* [EXCERPTED PASSAGE]:
Such practices offer one example of how global Christianity is being reshaped by people from the developing world who are actively using mass communication tools to build their churches in their home countries and abroad, said Casteline.

Casteline’s trip to Ghana was part of her dissertation research into media use by Ghanaian Pentecostals in diaspora—in particular, those in Aurora, Colorado. One pastor, for instance, used cable access television to film his weekly service and send it to stations around the country, complete with subtitles and his web address scrolling at the bottom of the screen.

He also ran a radio show and a toll-free prayer line that fielded calls from as far away as Toronto. His congregation, meanwhile, numbered only about 50.

“You don’t see a church of 50 members doing anything like that” in America, Casteline said. “Most small churches have maybe a website that might get updated … every blue moon, once a year, but for the most part, American churches are not very media savvy.”

She’s seen Ghanaian Pentecostals using a variety of media in America. Pastors she has interviewed reach out to her regularly via text message and voice mail. Young Pentecostals in the Bronx started a Pinterest page that reflects the “Afropolitan” experience of Africans who have lived in diaspora for years, she said. Others are promoting their message through Facebook pages, tweets, and online videos.

* [JOB 1]: In the passage on Ghanaian Pentecostal media use, about how many members belonged to the congregation of the pastor who filmed his services for cable access television?
* [JOB 2]: Please transcribe the passage on Ghanaian Pentecostal media use between "Casteline’s trip to" and "only about 50.", inclusive.
* [JOB 3]: Pick up the passage on Ghanaian Pentecostal media use after its final sentence and carry it forward.

* [STORED DATA]:
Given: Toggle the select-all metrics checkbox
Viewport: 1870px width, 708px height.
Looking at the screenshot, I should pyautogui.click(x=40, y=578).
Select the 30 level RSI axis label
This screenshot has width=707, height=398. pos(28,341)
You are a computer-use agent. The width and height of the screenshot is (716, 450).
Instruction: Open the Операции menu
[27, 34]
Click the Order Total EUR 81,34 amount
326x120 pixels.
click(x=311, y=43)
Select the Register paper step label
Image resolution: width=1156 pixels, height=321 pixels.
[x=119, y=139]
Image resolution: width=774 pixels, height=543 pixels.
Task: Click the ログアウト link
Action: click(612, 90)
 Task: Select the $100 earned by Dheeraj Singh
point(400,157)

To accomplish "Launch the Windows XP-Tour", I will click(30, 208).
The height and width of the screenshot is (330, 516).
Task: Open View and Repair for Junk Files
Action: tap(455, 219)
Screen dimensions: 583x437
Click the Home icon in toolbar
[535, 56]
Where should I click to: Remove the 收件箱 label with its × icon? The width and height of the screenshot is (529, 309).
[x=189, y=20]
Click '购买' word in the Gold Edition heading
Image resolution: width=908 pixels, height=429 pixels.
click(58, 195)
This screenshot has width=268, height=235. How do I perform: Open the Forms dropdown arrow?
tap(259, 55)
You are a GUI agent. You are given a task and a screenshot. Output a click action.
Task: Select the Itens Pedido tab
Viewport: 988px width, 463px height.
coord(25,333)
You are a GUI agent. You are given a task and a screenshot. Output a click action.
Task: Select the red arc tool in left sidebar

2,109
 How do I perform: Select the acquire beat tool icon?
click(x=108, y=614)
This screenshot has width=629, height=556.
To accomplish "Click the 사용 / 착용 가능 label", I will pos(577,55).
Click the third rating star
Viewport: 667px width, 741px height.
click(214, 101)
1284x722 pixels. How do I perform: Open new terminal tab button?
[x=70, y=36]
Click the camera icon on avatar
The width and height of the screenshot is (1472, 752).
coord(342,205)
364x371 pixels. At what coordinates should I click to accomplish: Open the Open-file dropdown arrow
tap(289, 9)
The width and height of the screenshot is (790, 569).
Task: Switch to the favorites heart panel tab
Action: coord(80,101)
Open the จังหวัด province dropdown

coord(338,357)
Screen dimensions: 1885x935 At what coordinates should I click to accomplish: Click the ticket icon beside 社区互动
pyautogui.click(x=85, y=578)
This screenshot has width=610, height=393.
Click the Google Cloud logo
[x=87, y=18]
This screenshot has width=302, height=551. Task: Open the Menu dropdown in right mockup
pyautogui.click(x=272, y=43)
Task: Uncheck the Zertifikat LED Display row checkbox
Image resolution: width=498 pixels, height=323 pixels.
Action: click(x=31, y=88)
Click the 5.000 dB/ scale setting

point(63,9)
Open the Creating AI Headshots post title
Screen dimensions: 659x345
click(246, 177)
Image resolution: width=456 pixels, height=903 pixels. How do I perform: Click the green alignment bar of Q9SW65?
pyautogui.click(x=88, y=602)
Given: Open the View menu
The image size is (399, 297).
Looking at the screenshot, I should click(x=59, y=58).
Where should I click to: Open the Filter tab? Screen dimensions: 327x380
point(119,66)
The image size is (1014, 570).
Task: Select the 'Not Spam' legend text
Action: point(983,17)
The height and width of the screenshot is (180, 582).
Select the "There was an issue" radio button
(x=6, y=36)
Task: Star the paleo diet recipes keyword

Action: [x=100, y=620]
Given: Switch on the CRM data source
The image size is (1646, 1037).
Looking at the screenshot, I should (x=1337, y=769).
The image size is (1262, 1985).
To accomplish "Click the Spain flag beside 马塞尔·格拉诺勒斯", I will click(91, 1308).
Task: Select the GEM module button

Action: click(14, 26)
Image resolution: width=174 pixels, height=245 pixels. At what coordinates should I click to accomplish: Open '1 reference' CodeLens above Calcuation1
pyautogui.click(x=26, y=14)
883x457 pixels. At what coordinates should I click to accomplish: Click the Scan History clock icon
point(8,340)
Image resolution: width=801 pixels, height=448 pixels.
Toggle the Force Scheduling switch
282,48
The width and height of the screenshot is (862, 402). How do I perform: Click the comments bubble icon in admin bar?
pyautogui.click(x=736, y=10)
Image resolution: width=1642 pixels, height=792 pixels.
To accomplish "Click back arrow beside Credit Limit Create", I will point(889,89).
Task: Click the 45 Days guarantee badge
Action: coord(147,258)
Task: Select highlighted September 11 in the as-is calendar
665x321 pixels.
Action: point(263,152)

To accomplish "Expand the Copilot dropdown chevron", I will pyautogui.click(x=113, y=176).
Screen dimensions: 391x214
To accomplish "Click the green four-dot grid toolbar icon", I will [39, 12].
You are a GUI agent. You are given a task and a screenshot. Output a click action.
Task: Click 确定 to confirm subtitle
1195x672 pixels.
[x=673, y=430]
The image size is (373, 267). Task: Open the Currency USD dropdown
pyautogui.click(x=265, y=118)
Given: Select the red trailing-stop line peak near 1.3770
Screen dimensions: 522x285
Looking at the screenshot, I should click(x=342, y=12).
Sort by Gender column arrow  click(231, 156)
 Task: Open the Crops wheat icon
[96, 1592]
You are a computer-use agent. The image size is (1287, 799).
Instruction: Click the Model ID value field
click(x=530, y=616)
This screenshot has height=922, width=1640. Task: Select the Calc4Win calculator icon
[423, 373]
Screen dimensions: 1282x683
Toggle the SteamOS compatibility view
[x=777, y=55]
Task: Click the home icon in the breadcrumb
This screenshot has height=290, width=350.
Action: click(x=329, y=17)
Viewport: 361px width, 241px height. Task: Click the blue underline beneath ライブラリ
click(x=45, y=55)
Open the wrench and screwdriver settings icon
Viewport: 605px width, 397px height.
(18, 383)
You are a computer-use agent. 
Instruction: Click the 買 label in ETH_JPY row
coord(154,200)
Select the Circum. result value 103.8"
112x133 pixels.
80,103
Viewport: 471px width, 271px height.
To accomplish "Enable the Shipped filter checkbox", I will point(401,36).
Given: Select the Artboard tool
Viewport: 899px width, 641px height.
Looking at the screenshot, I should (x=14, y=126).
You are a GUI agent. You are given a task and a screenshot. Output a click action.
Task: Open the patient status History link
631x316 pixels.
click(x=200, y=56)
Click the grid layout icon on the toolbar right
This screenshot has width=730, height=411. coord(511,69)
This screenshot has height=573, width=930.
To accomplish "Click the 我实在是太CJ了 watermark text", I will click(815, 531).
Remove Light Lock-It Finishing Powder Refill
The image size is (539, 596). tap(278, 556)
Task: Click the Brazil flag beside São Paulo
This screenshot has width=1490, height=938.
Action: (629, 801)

* [TASK RESULT 1]: About 50.

* [TASK RESULT 2]:
Casteline’s trip to Ghana was part of her dissertation research into media use by Ghanaian Pentecostals in diaspora—in particular, those in Aurora, Colorado. One pastor, for instance, used cable access television to film his weekly service and send it to stations around the country, complete with subtitles and his web address scrolling at the bottom of the screen.

He also ran a radio show and a toll-free prayer line that fielded calls from as far away as Toronto. His congregation, meanwhile, numbered only about 50.

* [TASK RESULT 3]:
These and other practices are an outgrowth of the “heavily mediated environment” in Ghana, she said.

“Ghanaian Pentecostals in diaspora are replicating practices found in the homeland, and … they are also going beyond what’s done in the homeland in order to take advantage of resources found in North America (and) Europe,” Casteline said. “As these populations increase in North America and in Europe, and as they gain access to more and more resources … we will see a change in North American Christianity as a whole. That change is already being felt in Europe, in that more African Christians are going to church and more are participating in the Christian life than are the European natives,” she said.

“Fundamentally, what we think of as Western Christianity is changing,” she said, noting that one researcher predicts that Christians of African descent will outnumber those of any other background by 2050.

One reason African Pentecostals are at the leading edge of this proselytizing is the example set by televangelists, mainly Pentecostal, who came to West Africa in the 1970s, Casteline said. African pastors adopted this Western model, turning to television, printed brochures, and eventually other types of media.

Casteline plans to further study those Ghanaian Pentecostal communities abroad that not only use media well but also show a strong international bent.

“A lot of times they’ll start the church in their living room with friends and family, and friends of friends,” she said, “Then they [create]these ties with other churches around the world.” Sometimes the new networks will play host to each other’s pastors, she said.

“The churches have this way of worshiping and way of practicing Christianity that is just very different from traditional Western ways,” she said. “Even a storefront church will be called something like ‘World Tabernacle’ or ‘International House of Prayer.’ And literally, it’s 50 people. It’s a completely different mindset.”

Over the summer she visited churches in London and the Netherlands and interviewed pastors. Next year she’ll go to Padua, Italy, where Pentecostals are already making their mark in the public sphere via billboards and public advertisements.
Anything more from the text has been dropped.